-
Notifications
You must be signed in to change notification settings - Fork 1.2k
4 Loading shredded types
HOME » SNOWPLOW SETUP GUIDE » Step 4: setting up alternative data stores » 1: Installing the StorageLoader » 2: Using the StorageLoader » 3: Scheduling the StorageLoader » 4: Loading shredded types
🚧 This page refers to an old version of RDB Loader. The documentation for the latest version can be found on the Snowplow documentation site.
WARNING: StorageLoader is deprecated and replaced by RDB Loader since R90 Lascaux. RDB Loader must be scheduled via EmrEtlRunner
- Overview
- Loading Snowplow-authored JSONs
- Defining and installing a new table
- Creating and uploading a JSON Paths file
- Configuring loading
- Next steps
Snowplow has a Shredding process for Redshift which consists of three phases:
- Extracting unstructured event JSONs and context JSONs from enriched event files into their own files
- Removing endogenous duplicate records, which are sometimes introduced within the Snowplow pipeline (feature added to r76)
- Loading those files into corresponding tables in Redshift
The third phase is instrumented by RDB Loader and is documented on this wiki page; to configure the first phase, visit the Configuring shredding wiki page (second phase requires no configuration).

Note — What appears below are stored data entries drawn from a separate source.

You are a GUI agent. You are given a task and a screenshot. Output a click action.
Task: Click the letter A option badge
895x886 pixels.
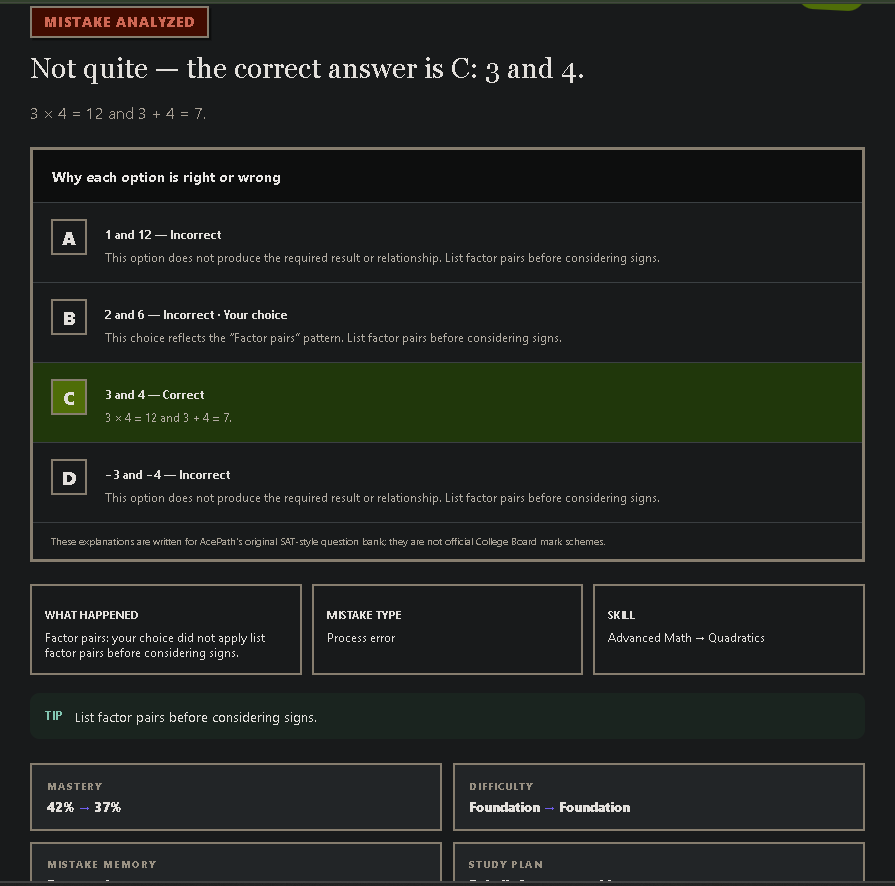pos(68,237)
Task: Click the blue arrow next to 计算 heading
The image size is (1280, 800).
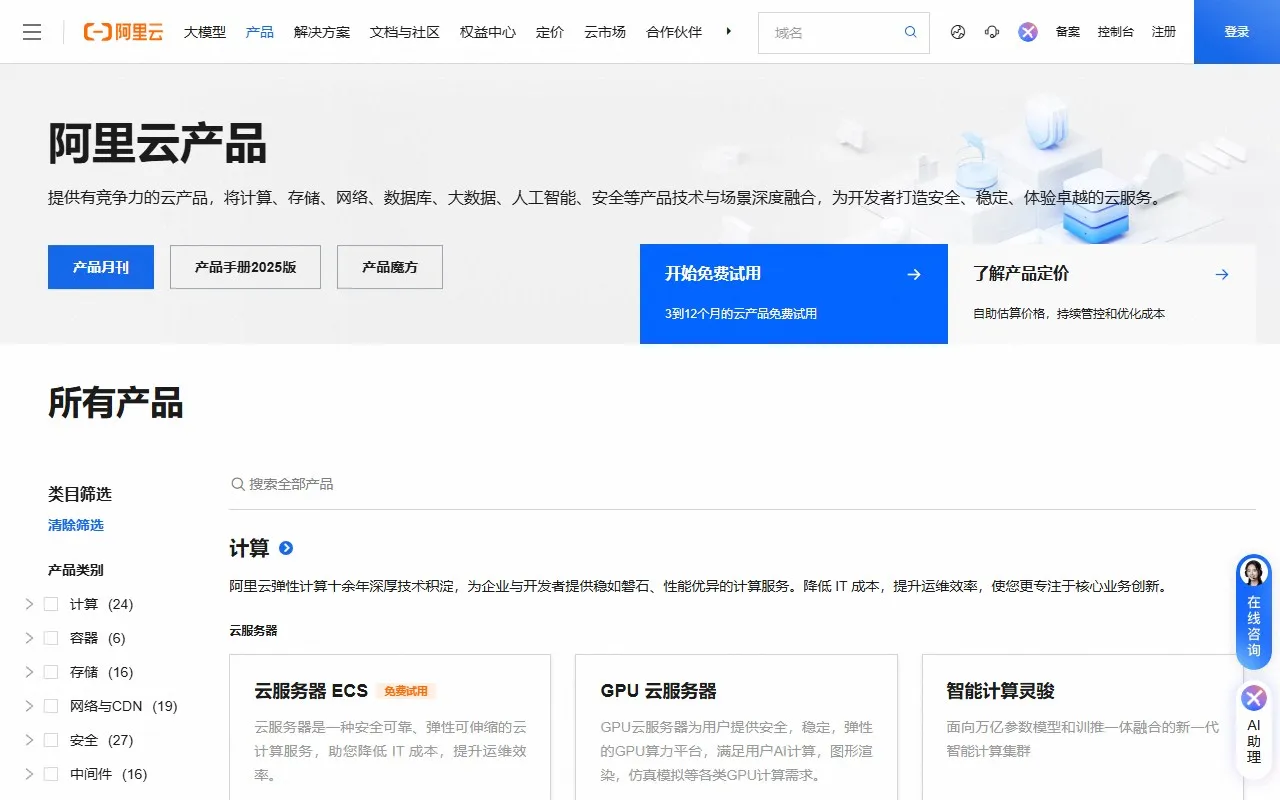Action: point(288,548)
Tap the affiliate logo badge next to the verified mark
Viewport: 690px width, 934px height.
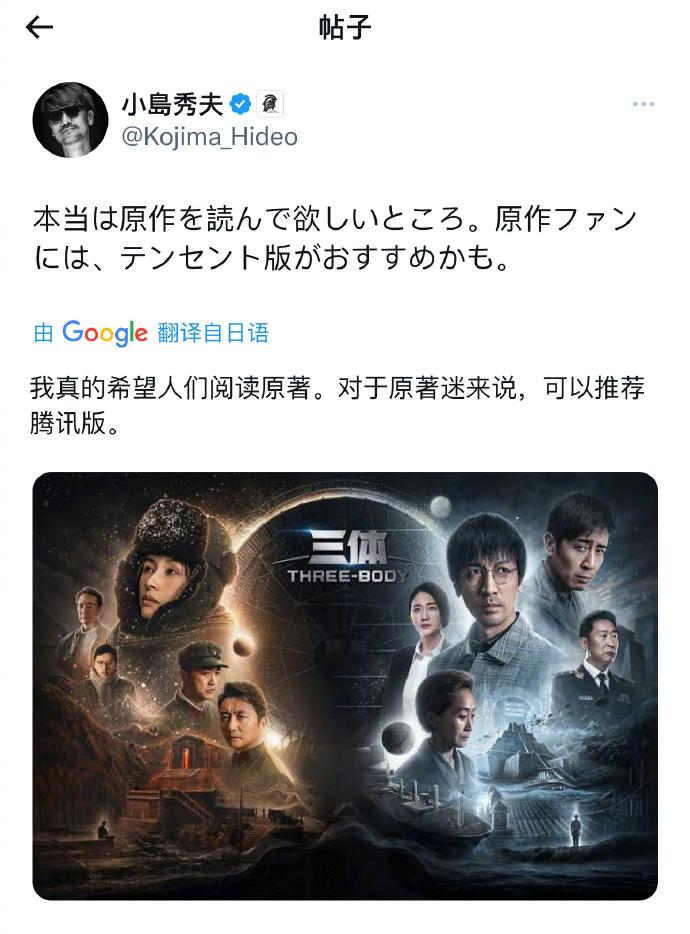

Loading Snowplow-authored JSONs is straightforward: Snowplow provides pre-made Redshift table definitions for all Snowplow-authored JSONs. You can find these here:
https://github.com/snowplow/snowplow/tree/master/4-storage/redshift-storage/sql
For example, if you have link click tracking enabled in the JavaScript Tracker, then install com.snowplowanalytics.snowplow/link_click_1.sql
into your Snowplow database.
Each table needs to be loaded using a JSON Paths file. Snowplow hosts JSON Paths files for all Snowplow-authored JSONs. RDB Loader will automatically locate these JSON Paths files and use them to load shredded types into Redshift.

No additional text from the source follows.